━━ TEXTE FOURNI

La formation médicale est basée sur des principes d’enseignement qui permettent aux diplômés en médecine qui ont obtenu le droit de pratique de poser les diagnostics adéquats et de prescrire les médicaments appropriés. Ces deux privilèges sont l’essence même d’un doctorat en médecine.
Depuis quelques années, certaines corporations professionnelles réclament le droit de poser des diagnostics et de prescrire des médicaments. Est-ce que la pratique de la médecine est devenue à ce point simple que d’autres formations professionnelles s’avèrent pratiquement équivalentes? Ou serait-ce plutôt les diverses pathologies qui se sont à ce point simplifiées dans leur gravité d’expression et d’évolution pour que d’autres professionnels puissent les prendre en charge aussi facilement? Ou encore, y aurait-il d’autres contingences non avouées à la base de ces revendications? Et si finalement la réponse à toutes ces tractations était la réussite pour tous d’un examen donnant droit à l’exercice de la médecine au Canada?
On ne peut nier que devant les difficultés d’accessibilité aux services médicaux, la pression politique est forte pour faire modifier certaines lois qui permettraient l’exercice de la médecine par d’autres professionnels. Ces professionnels se disent tout aussi habilités à prescrire les médicaments, et ils demandent la modification des lois pour ce faire.
Pourtant, devant ce courant de décloisonnement professionnel, il est curieux de constater que seul le champ de l’exercice de la médecine soit visé. Ainsi les infirmières praticiennes demandent le droit de prescrire des médicaments et de traiter des pathologies. Les pharmaciens demandent aussi ce droit, se positionnant comme les experts des médicaments. Et pourtant, ces 2 corporations refusent de reconnaître l’une à l’autre et aux autres certains privilèges qu’ils revendiquent pour eux-mêmes. Curieux, n’est-ce pas?

━━━━
━━ DONNÉES

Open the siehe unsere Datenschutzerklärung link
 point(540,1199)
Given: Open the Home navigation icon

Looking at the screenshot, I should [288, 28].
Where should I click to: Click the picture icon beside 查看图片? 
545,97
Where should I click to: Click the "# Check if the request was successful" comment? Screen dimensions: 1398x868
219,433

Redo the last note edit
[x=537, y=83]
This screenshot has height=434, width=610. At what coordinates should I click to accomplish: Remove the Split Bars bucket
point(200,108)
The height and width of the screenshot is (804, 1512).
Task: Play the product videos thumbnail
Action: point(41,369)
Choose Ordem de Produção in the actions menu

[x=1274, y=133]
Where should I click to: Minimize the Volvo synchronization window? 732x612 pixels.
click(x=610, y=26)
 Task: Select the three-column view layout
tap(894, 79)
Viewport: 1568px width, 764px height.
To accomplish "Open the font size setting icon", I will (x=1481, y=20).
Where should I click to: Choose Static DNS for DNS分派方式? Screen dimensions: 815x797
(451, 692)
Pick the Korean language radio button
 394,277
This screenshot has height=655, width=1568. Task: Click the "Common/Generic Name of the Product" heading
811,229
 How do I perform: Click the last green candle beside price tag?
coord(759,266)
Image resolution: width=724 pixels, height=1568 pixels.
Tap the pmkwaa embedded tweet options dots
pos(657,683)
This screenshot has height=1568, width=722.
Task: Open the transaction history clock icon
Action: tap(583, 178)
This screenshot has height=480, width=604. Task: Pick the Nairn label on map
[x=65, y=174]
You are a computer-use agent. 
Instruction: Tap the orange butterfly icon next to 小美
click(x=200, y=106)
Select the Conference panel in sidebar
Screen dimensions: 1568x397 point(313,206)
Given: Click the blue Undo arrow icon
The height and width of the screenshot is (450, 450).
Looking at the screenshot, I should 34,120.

━━━━

**CONSIGNE 1**
D'après le texte sur la pratique de la médecine, quels sont les deux privilèges qui constituent l'essence même d'un doctorat en médecine?
**CONSIGNE 2**
Recopiez le passage du texte sur la pratique de la médecine qui commence aux mots « On ne peut nier » et s'arrête après les mots « Curieux, n’est-ce pas? ».
Les données n'ont aucun rapport avec le texte sur la pratique de la médecine.

**RÉPONSE 1**
Poser les diagnostics adéquats et prescrire les médicaments appropriés.

**RÉPONSE 2**
On ne peut nier que devant les difficultés d’accessibilité aux services médicaux, la pression politique est forte pour faire modifier certaines lois qui permettraient l’exercice de la médecine par d’autres professionnels. Ces professionnels se disent tout aussi habilités à prescrire les médicaments, et ils demandent la modification des lois pour ce faire.
Pourtant, devant ce courant de décloisonnement professionnel, il est curieux de constater que seul le champ de l’exercice de la médecine soit visé. Ainsi les infirmières praticiennes demandent le droit de prescrire des médicaments et de traiter des pathologies. Les pharmaciens demandent aussi ce droit, se positionnant comme les experts des médicaments. Et pourtant, ces 2 corporations refusent de reconnaître l’une à l’autre et aux autres certains privilèges qu’ils revendiquent pour eux-mêmes. Curieux, n’est-ce pas?